Bullies dalam cancel culture bahkan berpendapat bahwa cancelling adalah sebuah gerakan untuk menggapai keadilan sosial dan untuk meminta pertanggungjawaban target. Padahal, pada saat yang sama ia tidak bersikap adil pada orang-orang yang terkena dampaknya di luar ruang cyber (contohnya bisnis offline, semangat belajar, serta kesehatan fisik dan emosional). Justifikasi tersebut merupakan salah satu faktor mengapa cancel culture bisa menjadi sangat umum sekarang ini. Terlebih lagi dengan menganggapnya sebagai hal yang pantas, bahkan keren, hal tersebut akan mengakibatkan semakin banyak orang yang berpikir cyberbullying adalah hal yang diperbolehkan jika ditargetkan kepada orang-orang yang tidak sependapat, serta orang-orang yang membuat kesalahan tanpa sengaja, dengan alasan meminta pertanggungjawaban.
Di sisi lain, fakta bahwa cancel culture memiliki efek positif masih diperdebatkan dan tidak dapat diabaikan. Contohnya, gerakan #MeToo yang berawal dari cancelling terhadap Harvey Weinstein, pria pelaku kekerasan dan pelecehan seksual. Gerakan #MeToo pada akhirnya terlahir dengan tujuan memberi dukungan kepada korban kekerasan seksual. Perdebatan seputar penerimaan cancel culture seringnya berkisar soal keefektifannya dan pencarian kemungkinan lain untuk menggapai pertanggungjawaban pelaku kekerasan sekaligus untuk memulai perubahan.
Istilah cancel culture sendiri mulai umum terdengar pada tahun 2019, walaupun sebelumnya fenomena semacam canceling sudah umum terjadi. Cancel culture sangat mirip dengan kegiatan boikot di mana bully akan mendorong orang lain untuk menghentikan dukungan mereka terhadap korban cancel dengan cara unfollow di platform yang mereka gunakan, berhenti mendukung endorsement dan berbagai kegiatan mereka, hingga melaporkan laku mereka pada institusi tempat mereka bekerja dengan tujuan pemecatan.
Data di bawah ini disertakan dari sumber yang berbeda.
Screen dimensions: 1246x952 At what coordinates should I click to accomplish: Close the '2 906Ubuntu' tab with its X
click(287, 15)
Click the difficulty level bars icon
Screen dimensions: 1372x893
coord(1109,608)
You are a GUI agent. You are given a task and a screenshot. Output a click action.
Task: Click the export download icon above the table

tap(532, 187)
Terutama dalam industri hiburan, saat ini sangat umum ditemukan pengguna internet menggali informasi masa lalu selebritas dan mengungkit kesalahan-kesalahan mereka dari masa sebelum mereka terkenal untuk merusak karir mereka.
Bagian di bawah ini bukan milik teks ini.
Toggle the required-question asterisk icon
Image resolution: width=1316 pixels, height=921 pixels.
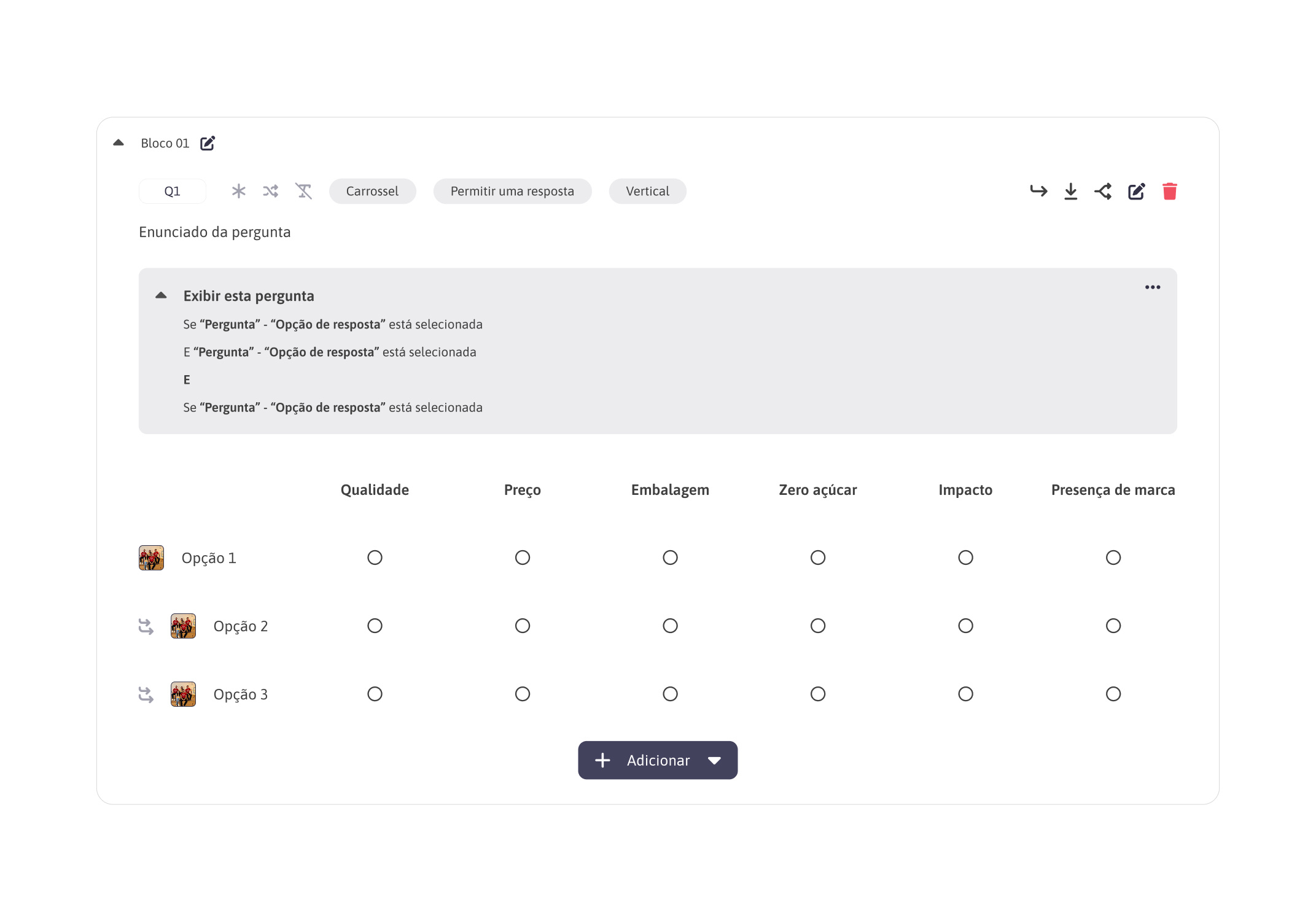[238, 191]
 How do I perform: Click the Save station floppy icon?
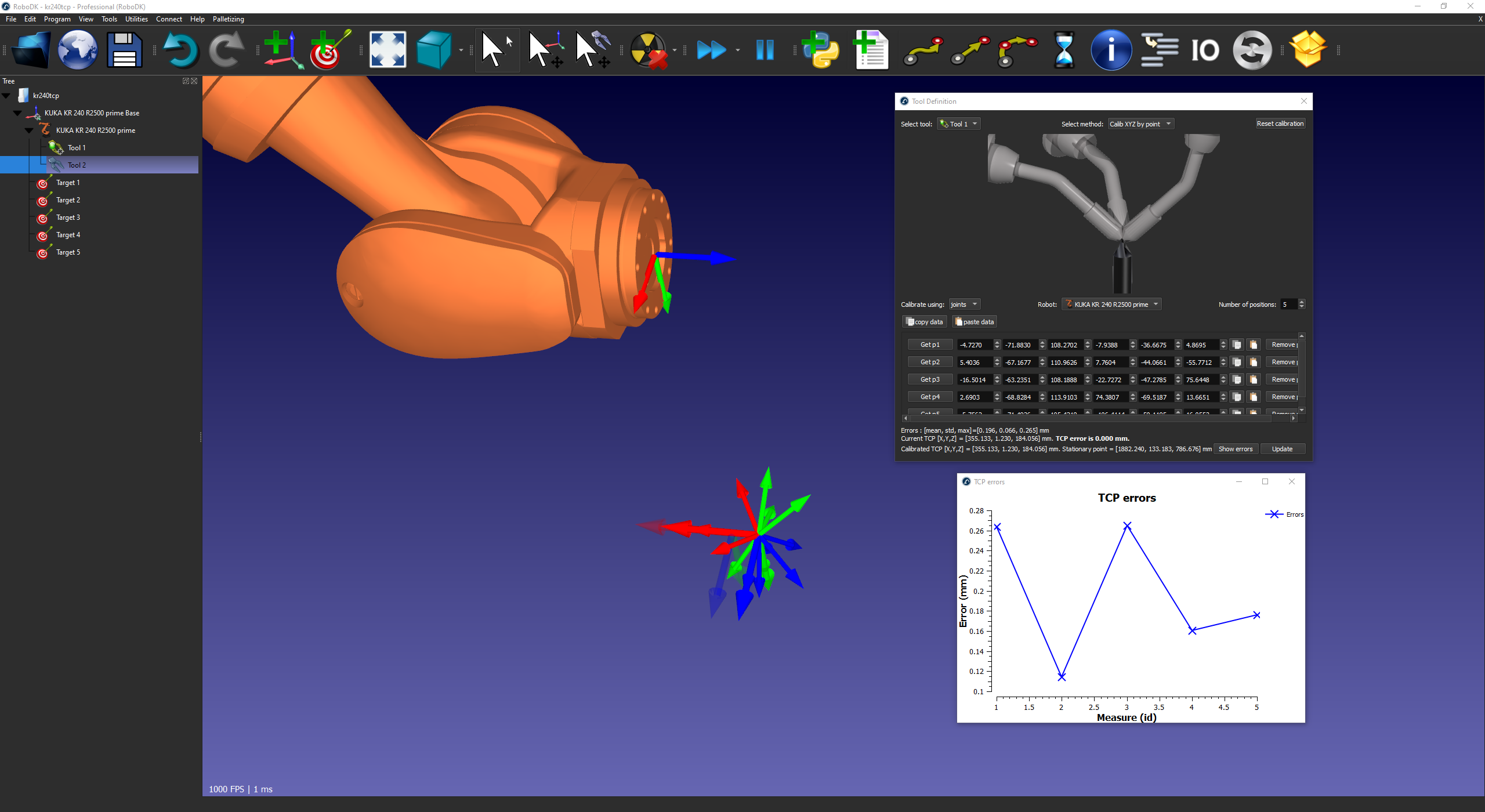click(124, 50)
Rekomendasi Terkait Cancel Culture
Hal-hal di bawah disarankan untuk diingat dan dilakukan agar kita terus berkembang menjadi pengguna media sosial yang lebih bijak dalam pemanfaatan ruang online:
- Mengedukasi orang secara sopan dibandingkan dengan cara yang membangkitkan kebencian dan rasa malu.
- Sadar bahwa semua orang memiliki hak untuk beropini selama tidak membahayakan orang lain.
- Cancel culture harus dijalani dengan akal dan alasan yang jelas serta waktu yang cukup untuk mempelajari isu, supaya kritik yang diberikan lebih terarah dan dapat didiskusikan lebih mendalam, seperti isu kesetaraan dan HAM.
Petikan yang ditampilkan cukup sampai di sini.